USE JAVA. Write a program that produces random permutations of the numbers 1 to

Question

USE JAVA.

Write a program that produces random permutations of the numbers 1 to 10. (Note: “Permutation” is a mathematical name for an arrangement.) For example, there are six permutations of the numbers 1, 2, 3: 123, 132, 231, 213, 312, and 321.

To generate a random permutation, you need to fill an ArrayList with the numbers 1 to 10 so that no two entries of the array have the same contents. You could do it by brute force, by calling Random.nextInt() until it produces a value that is not yet in the array. Instead, you should implement a smarter method. Make a second ArrayList and fill it with the numbers 1 to 10. Then pick one of those at random, remove it, and append it to the permutationArrayList. Repeat ten times.

Instructions:

Turn in your source code and a printed run output.

The run output will consist of 10 lists of random permutations of the number 1 to 10. Example output is shown below:

Random Permutation List Generator

List 1: 4 6 8 1 9 7 10 5 3 2
List 2: 6 8 1 7 3 4 9 10 5 2
List 3: 2 4 9 6 8 1 10 5 7 3
List 4: 8 5 4 3 2 9 6 7 1 10
List 5: 10 3 2 6 8 9 5 7 4 1
List 6: 9 10 3 2 1 5 6 8 4 7
List 7: 3 8 5 9 4 2 10 1 6 7
List 8: 3 2 4 5 7 6 9 8 10 1
List 9: 4 1 5 10 8 3 6 2 7 9
List 10: 3 5 2 4 1 7 9 6 8 10

Explanation / Answer

ANS;

This is pretty simple. You just do precisely what the second paragraph says.

First make a list of the numbers we are going to permute.

ArrayList<Integer> unused = new ArrayList<Integer>();
for (int num = 0; num < size; num++) {
// Add the next number to the unused set.
unused.add(num+1);
}

Here I add num+1 because the loop is zero-based (so it runs from zero to nine) but I want the numbers to be one-based. I could have written the loop that way:

for (int num = 1; num <= size; num++)

But I didn't. :-)

Anyway, now I need to generate the permutation. That's easy; just pick a random entry in the unused array, add it to the permutation, and remove it from the unused array.

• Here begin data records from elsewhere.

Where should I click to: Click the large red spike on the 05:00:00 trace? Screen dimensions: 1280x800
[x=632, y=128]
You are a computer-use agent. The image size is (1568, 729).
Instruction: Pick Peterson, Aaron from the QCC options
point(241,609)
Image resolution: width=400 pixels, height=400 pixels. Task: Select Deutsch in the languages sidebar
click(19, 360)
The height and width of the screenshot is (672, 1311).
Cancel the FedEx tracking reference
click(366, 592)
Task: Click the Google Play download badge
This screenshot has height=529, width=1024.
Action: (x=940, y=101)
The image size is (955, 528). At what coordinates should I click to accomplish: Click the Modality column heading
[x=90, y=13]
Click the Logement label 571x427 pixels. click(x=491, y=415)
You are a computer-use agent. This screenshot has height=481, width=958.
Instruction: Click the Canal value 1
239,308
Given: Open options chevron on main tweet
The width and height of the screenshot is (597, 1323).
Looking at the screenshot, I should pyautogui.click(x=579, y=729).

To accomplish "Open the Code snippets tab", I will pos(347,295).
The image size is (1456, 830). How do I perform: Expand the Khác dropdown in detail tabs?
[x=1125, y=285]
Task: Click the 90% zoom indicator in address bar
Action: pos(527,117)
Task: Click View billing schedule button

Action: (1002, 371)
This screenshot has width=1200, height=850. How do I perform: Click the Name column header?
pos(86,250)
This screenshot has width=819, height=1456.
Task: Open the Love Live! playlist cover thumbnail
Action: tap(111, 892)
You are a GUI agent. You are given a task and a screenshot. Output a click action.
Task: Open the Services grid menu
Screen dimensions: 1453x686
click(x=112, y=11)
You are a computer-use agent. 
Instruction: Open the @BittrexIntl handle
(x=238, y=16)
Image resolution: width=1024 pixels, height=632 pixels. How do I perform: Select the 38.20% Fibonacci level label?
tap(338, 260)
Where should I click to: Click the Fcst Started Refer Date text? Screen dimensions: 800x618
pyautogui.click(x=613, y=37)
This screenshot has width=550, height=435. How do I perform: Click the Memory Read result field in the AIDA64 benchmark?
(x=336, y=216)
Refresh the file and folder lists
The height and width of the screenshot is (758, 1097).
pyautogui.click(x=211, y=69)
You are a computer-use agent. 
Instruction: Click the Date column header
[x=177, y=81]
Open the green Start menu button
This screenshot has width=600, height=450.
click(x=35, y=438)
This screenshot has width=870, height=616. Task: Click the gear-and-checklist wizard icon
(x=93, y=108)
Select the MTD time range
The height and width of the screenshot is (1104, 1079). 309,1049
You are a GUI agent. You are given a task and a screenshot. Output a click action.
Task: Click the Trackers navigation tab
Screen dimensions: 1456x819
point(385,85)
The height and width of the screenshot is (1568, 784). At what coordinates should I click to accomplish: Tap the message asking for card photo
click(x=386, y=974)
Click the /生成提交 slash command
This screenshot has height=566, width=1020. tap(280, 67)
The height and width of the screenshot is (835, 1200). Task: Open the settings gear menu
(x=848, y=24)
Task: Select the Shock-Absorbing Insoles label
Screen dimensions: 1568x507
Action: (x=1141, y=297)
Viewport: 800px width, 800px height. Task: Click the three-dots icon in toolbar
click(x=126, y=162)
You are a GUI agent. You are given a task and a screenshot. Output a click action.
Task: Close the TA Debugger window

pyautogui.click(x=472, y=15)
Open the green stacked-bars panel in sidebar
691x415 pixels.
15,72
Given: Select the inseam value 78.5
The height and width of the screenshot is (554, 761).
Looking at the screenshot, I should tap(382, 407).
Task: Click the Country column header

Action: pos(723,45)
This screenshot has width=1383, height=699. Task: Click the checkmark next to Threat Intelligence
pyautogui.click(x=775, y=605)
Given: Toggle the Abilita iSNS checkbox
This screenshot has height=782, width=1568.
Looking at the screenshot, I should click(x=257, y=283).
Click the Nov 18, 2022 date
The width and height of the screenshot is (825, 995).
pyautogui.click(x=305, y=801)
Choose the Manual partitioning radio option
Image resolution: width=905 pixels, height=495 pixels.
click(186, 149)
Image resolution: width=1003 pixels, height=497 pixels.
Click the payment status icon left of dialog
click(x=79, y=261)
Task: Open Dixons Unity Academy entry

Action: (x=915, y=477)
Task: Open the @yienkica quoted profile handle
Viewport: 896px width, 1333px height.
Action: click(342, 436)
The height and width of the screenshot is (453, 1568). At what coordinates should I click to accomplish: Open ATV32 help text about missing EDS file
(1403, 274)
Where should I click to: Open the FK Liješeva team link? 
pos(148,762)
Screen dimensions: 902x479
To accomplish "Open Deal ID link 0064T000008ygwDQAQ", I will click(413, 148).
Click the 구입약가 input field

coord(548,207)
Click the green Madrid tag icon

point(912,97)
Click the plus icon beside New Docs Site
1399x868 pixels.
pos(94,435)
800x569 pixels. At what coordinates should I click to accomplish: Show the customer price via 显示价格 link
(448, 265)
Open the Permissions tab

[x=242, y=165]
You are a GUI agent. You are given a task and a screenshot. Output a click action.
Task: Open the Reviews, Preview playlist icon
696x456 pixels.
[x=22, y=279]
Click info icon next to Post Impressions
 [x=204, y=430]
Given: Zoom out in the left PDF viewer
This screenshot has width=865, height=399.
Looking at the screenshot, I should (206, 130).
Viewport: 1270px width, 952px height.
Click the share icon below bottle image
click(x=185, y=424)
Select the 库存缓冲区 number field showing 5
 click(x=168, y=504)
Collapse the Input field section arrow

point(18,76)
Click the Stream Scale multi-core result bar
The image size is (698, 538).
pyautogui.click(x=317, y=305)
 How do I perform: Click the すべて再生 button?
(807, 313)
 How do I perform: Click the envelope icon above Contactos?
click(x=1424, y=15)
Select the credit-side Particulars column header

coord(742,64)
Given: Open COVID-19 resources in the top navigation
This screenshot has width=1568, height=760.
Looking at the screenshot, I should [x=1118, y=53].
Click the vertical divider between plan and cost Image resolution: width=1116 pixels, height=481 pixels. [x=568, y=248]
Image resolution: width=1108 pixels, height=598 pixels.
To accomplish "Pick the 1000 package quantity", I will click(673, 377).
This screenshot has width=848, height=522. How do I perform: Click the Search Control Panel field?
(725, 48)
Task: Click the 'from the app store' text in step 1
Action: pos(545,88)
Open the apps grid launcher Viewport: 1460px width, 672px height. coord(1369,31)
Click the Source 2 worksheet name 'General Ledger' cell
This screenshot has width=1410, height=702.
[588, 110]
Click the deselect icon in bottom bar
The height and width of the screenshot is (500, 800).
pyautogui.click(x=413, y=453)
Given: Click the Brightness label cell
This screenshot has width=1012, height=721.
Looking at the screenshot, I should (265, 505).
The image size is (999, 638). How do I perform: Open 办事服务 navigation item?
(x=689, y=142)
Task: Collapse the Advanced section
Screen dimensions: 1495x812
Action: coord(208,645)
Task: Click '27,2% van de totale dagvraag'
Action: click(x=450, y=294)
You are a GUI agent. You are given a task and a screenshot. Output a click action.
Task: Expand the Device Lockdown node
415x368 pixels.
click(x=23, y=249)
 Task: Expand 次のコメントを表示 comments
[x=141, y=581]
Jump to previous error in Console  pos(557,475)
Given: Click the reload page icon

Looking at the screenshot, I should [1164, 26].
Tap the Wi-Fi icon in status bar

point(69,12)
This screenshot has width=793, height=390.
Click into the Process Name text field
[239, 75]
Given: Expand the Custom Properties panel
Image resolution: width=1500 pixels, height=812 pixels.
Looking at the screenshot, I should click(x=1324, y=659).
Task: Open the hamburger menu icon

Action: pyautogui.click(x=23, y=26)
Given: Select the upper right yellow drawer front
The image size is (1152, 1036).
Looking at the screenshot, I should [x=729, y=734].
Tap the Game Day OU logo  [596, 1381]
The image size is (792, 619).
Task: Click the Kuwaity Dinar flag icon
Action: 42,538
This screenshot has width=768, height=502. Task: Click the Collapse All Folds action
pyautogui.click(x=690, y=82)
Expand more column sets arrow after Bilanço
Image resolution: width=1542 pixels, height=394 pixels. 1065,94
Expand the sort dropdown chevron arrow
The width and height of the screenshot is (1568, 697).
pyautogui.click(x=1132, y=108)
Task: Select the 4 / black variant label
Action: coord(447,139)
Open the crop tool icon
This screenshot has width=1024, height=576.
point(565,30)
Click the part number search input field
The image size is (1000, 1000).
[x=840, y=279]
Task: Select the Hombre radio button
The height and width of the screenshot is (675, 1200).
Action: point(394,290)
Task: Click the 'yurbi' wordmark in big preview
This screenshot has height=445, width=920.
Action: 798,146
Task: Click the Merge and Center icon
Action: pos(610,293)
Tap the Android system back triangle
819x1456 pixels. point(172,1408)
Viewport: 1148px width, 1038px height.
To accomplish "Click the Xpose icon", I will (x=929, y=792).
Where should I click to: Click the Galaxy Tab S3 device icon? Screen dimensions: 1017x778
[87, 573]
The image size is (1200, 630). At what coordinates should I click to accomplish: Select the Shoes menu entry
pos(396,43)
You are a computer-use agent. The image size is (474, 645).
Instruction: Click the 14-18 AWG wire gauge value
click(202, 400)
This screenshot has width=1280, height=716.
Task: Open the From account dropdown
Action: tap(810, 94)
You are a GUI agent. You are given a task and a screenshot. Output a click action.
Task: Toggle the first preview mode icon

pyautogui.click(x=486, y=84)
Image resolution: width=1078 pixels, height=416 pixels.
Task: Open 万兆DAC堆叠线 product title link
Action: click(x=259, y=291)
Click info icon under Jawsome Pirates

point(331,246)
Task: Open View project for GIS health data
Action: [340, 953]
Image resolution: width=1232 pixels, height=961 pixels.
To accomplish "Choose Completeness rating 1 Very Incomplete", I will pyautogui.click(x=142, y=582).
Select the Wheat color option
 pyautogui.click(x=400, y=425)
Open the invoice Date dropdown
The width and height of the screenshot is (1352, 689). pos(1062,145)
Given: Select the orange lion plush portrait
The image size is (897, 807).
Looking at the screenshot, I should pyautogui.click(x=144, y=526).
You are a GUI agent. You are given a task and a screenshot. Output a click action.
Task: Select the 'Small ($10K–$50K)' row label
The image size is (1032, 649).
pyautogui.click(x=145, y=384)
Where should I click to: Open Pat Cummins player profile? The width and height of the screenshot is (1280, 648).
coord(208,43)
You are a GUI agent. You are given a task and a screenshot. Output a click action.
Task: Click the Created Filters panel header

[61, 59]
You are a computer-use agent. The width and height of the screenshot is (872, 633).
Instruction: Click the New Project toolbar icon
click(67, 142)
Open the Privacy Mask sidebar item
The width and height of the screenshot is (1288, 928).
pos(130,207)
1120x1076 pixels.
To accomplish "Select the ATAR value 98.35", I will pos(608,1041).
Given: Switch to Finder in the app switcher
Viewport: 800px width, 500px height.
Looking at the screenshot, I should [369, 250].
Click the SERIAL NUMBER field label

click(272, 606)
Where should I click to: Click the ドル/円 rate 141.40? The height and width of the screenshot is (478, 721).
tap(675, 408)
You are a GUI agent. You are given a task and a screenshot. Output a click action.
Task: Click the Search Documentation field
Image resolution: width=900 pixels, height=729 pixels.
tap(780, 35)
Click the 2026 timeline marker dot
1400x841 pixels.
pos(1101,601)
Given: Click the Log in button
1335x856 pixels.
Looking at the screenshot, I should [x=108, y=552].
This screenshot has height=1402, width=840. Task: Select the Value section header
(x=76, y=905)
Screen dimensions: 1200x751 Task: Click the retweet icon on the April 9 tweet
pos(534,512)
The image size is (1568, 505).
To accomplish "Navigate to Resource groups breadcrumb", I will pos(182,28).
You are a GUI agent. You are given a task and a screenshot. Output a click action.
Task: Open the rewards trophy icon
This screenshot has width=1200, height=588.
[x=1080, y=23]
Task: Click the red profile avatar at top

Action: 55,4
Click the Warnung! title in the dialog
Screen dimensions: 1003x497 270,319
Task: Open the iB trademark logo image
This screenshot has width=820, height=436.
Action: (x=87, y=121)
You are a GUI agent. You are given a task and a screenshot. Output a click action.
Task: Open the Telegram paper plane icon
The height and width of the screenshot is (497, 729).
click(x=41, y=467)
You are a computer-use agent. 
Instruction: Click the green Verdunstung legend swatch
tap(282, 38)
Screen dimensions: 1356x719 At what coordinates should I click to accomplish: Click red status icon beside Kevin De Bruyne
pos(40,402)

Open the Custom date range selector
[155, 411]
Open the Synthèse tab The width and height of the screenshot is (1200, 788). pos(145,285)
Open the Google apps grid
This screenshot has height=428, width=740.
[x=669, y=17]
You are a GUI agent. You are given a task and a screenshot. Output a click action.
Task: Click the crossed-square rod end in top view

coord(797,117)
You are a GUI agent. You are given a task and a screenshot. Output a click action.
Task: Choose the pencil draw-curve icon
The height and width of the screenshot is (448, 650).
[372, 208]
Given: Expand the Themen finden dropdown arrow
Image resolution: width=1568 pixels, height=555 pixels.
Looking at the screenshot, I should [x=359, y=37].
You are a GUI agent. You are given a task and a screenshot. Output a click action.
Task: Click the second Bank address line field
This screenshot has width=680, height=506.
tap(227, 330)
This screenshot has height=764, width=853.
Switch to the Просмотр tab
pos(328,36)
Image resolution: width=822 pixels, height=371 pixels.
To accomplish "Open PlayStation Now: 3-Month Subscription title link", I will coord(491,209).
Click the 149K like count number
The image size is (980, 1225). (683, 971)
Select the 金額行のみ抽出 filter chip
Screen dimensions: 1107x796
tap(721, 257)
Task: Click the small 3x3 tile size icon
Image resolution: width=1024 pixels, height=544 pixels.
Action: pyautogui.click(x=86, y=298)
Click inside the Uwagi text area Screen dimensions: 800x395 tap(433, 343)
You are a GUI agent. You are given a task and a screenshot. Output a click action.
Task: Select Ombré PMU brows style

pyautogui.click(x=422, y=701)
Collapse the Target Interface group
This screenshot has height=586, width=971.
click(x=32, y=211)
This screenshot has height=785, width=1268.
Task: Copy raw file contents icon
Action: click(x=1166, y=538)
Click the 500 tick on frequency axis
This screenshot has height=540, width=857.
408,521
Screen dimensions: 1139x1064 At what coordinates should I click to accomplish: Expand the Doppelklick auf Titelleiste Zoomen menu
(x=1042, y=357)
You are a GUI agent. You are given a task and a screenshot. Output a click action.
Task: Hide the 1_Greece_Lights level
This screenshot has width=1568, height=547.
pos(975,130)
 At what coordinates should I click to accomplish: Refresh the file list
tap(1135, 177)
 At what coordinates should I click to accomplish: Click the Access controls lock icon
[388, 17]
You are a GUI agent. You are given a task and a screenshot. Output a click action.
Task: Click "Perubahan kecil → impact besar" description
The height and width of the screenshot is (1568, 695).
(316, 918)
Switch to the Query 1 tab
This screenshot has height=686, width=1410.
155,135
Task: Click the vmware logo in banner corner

ArrayList<Integer> perm = new ArrayList<Integer>();
for (int num = 0; num < size; num++) {
int pos = rand.nextInt(unused.size());
perm.add(unused.get(pos));
unused.remove(pos);
}

That's slightly inefficient; I don't need to generate a random number the last time through. I can replace this with the following code.

ArrayList<Integer> perm = new ArrayList<Integer>();
for (int num = 1; num < size; num++) {
int pos = rand.nextInt(unused.size());
perm.add(unused.get(pos));
unused.remove(pos);
}
perm.add(unused.get(0));

Note I modified the starting index to be one, so the loop runs one less time. Then I just take the single left over value and add it to the permutation. This makes the case of size=0 not work... but do you really care?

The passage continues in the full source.